Sunday, April 26, 2020

Prof. Hitoshi Oshitani's lecture

This [1] (dammit, you need a username and password unless you come from a Google search, so click here [3] and then click the first result) is a long but detailed and interesting transcription of a lecture from Prof Hitoshi Oshitani, one of the expert group, a few days ago. Google translates it into fairly natural, easy to read English. In general it all seems fairly good.
There are some very surprising bits in there like the fact that they think that 80% of cases do not transmit and that 10% transmit to 1 person. This is not something I've heard anywhere (inside or outside Japan) and it implies that the remaining 10% must be transmitting a hell of lot to get us up to epidemic levels. It also seems like it would be very hard to reliably establish this when you're not testing very much.
It's unclear to me whether this 80/10/10 split is actually something that's driving testing policy. Its not that he denies that asymptomatic transmission is a problem but there's a lot of talk about what influences how infectious someone else. Given how little we know about this, I'd rather we just over-tested instead of trying to be smart.

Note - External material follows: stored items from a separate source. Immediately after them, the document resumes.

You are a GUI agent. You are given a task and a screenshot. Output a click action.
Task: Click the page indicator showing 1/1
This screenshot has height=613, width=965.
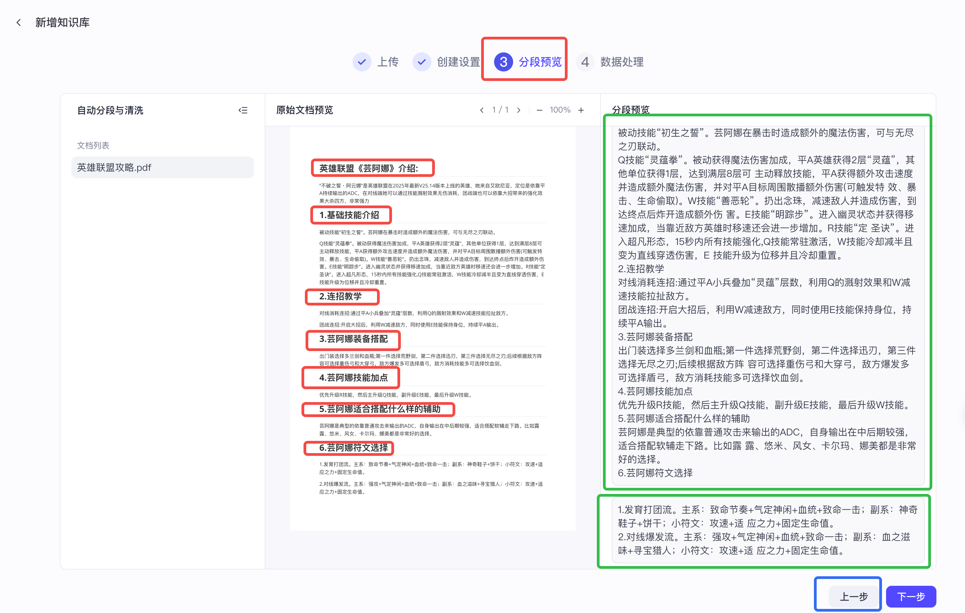point(500,109)
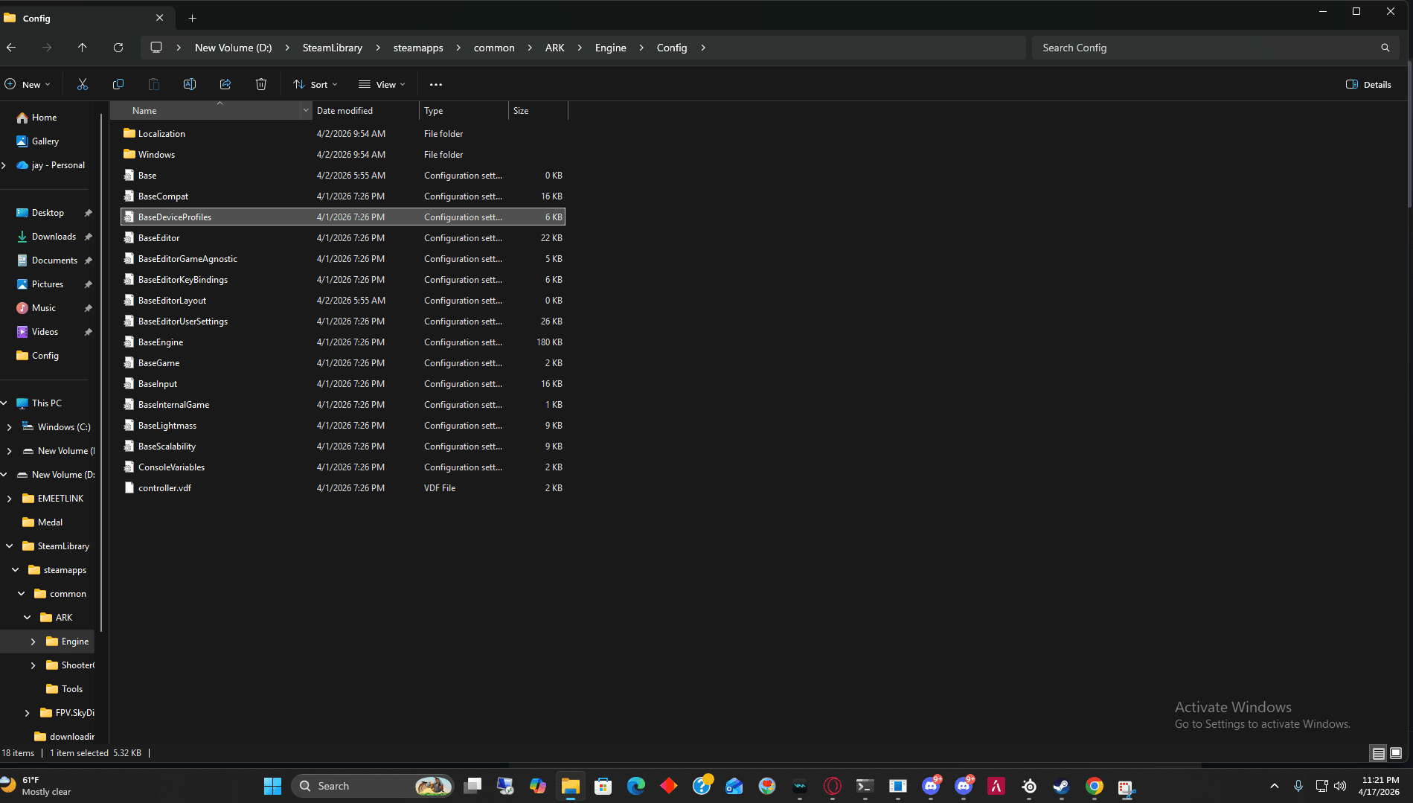
Task: Open the Sort options dropdown
Action: [x=315, y=84]
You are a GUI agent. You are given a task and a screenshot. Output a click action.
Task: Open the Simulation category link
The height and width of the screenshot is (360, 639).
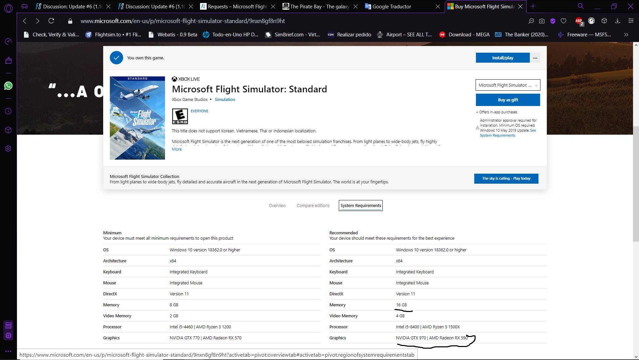pyautogui.click(x=225, y=100)
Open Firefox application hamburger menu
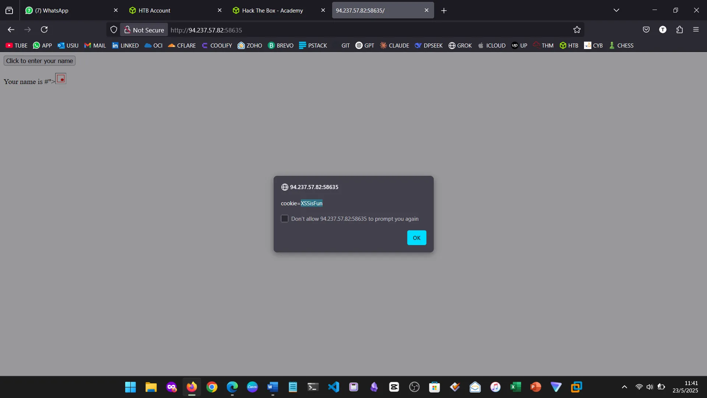This screenshot has width=707, height=398. pyautogui.click(x=696, y=29)
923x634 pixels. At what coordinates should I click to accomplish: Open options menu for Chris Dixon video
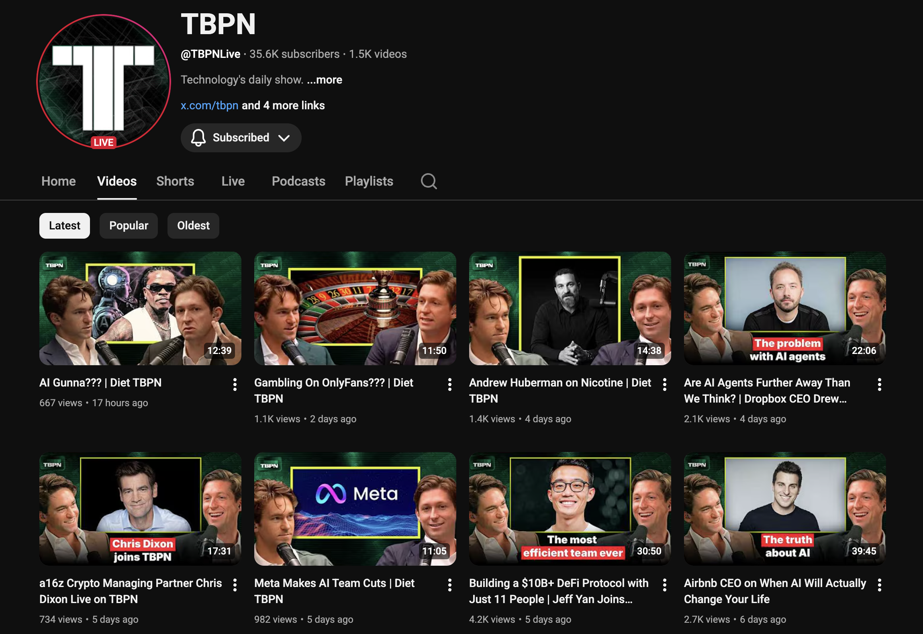[x=235, y=585]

Finally, he ends with an oblique reference to The Hammer and the Dance with a chart pulled from Thomas Pueyo's post [2]. This describes what I would love to see, a short, real lockdown to get to manageable levels (the hammer), followed by aggressive tracing, hygiene and other measures (the dance) were we try to find the best way to keep infections low and controlled. Still no concerts etc but we have a mostly normal life until a vaccine arrives. That puts us where Taiwan, South Korea etc are.
It gives me some hope that he refers to this but from everything else I've read, actual the policies have resulted in an inflatable hammer. We have already failed once at the the dance. He is calling for increased testing but others are still saying no that. Without that the dance will fall apart again.